O que os números podem e não podem fazer
O valor de 1,83 milhão de euros é um piso, não um teto. O trabalho de recuperação de traumas que os sobreviventes da violência policial realizam no local não está incluído, o valor catalisador de uma organização que permite a formação de outra também não está incluído, e a lenta construção da solidariedade entre grupos de migrantes, LGBTQIA+, mulheres e trabalhadores também não está incluída, e um estudo com mais tempo ainda deixaria a maior parte do que acontece no local sem ser medido. O número existe para apoiar o argumento humano, e não para substituí-lo, já que o caso do L’Àgora é defendido pelas pessoas que o utilizam, e o testemunho delas já carrega o peso há onze anos. O que o relatório faz é traduzir uma parte desse testemunho em um vocabulário ao qual as pessoas que decidem o futuro do lote podem ser mais receptivas.
O que o relatório fornece é outra questão. Despejar L’Àgora não economiza 435.000 euros por ano para o Estado, mas transfere a conta para a saúde, os tribunais e a assistência social, e quase certamente a aumenta. Então, quem paga quando o despejo é realizado?
Democratizando a linguagem da valoração
Se a valoração de impacto só serve ao lado que já detém recursos, o resultado é um mundo em que só contam as coisas que aparecem no balanço patrimonial e em que os espaços que mais fazem pelas pessoas menos visíveis recebem ordens de despejo em vez de reconhecimento. A convicção por trás de oferecer nossos serviços aqui, e por trás de publicar abertamente a metodologia e o modelo em Excel junto com o relatório, é que a linguagem da valoração deve funcionar nos dois sentidos. O mesmo rigor aplicado a uma empresa ou a um projeto estatal pode ser aplicado a um lote de 700 metros quadrados no El Raval, ou aos milhares de lotes semelhantes espalhados pela Europa cujo valor nunca foi reconhecido pelas pessoas e instituições com poder de decisão.

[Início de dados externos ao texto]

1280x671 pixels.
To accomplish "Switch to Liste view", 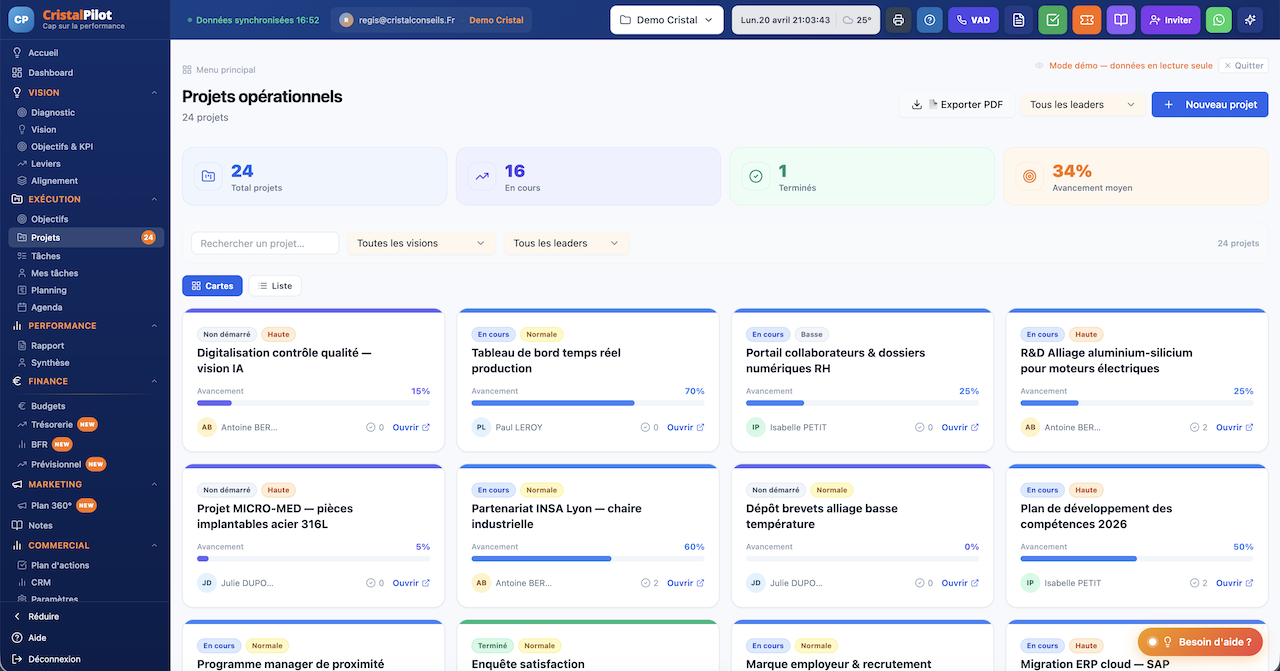I will click(x=275, y=286).
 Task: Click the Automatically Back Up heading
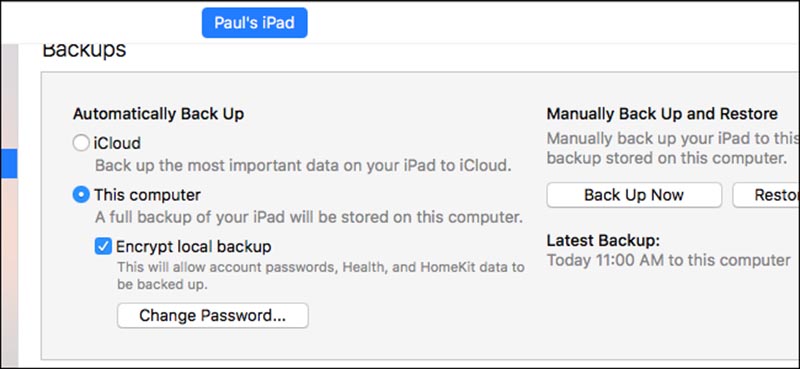click(x=158, y=114)
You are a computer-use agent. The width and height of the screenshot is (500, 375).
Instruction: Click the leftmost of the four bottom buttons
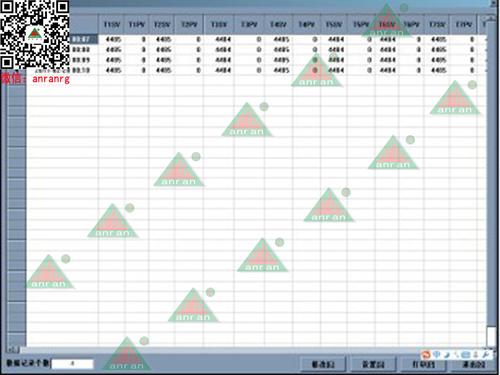click(x=323, y=364)
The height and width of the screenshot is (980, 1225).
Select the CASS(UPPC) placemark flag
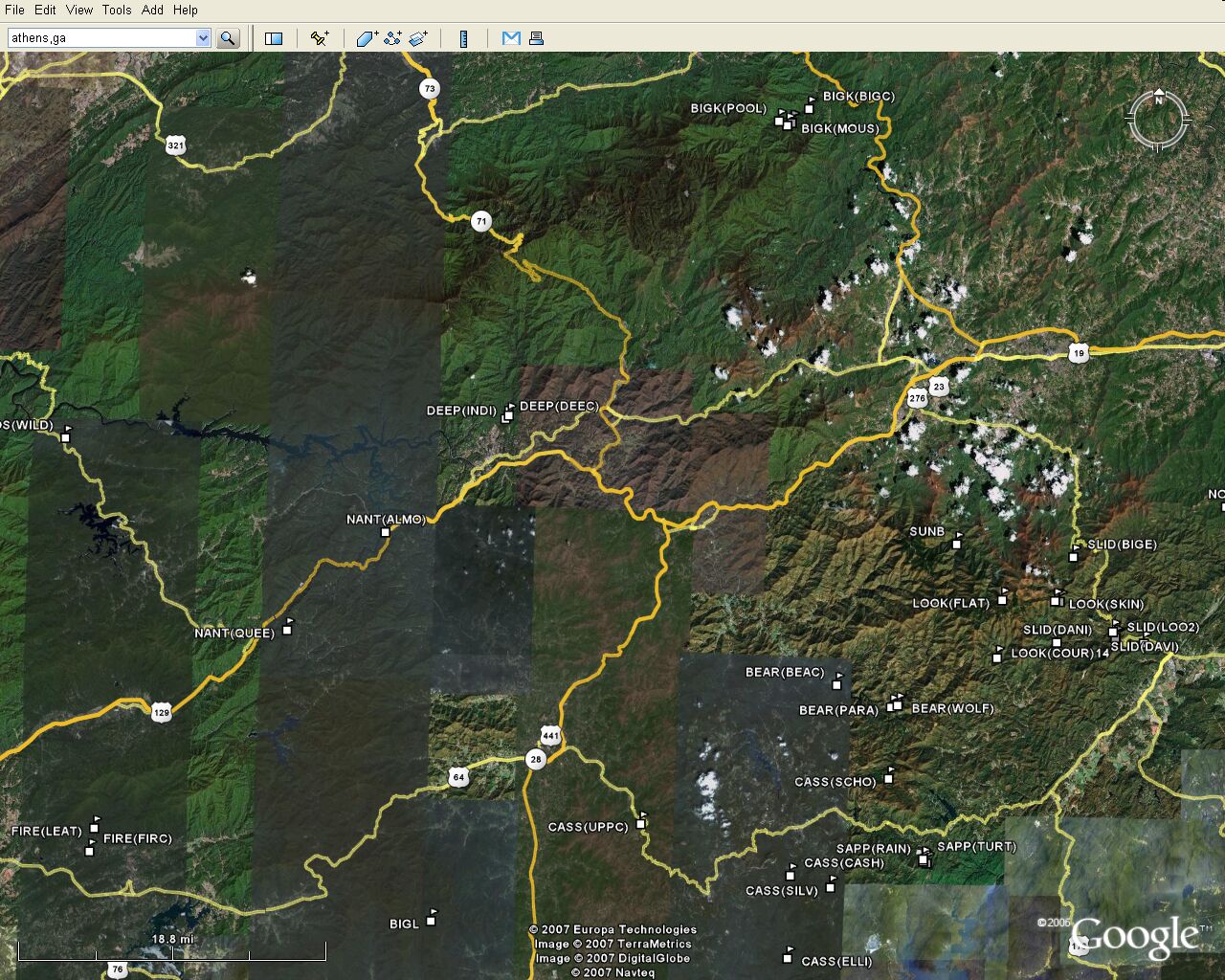coord(641,821)
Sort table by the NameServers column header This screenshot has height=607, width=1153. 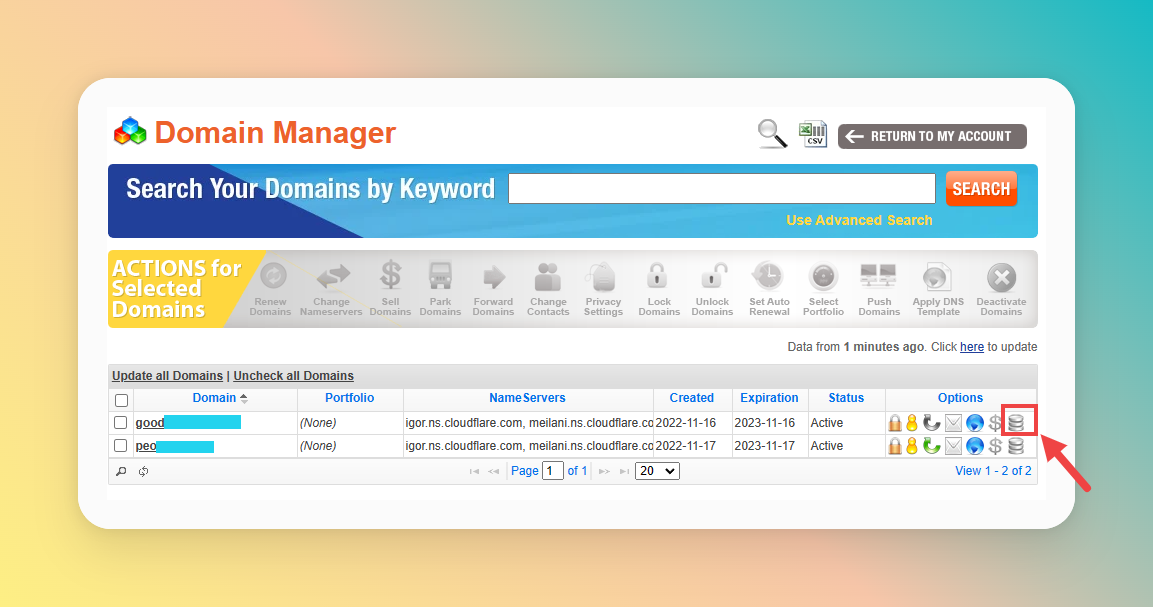tap(527, 398)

Se o L’Àgora sobreviverá ao 14 de maio é agora uma decisão política que está nas mãos de outros. O trabalho de colocar números no que já é inestimável é, por si só, uma forma de solidariedade, pois traduz o valor da comunidade na linguagem das instituições e muda quem pode ser ouvido, enquanto o testemunho das pessoas que construíram e usaram o espaço continua sendo a parte do argumento que nenhum número pode substituir. Ele ajuda a provar que esses espaços não são simplesmente jardins, lotes improdutivos ou lugares que precisam ser desenvolvidos, mas uma parte vital da comunidade e da infraestrutura local.
O relatório completo e o modelo em Excel são públicos e transparentes.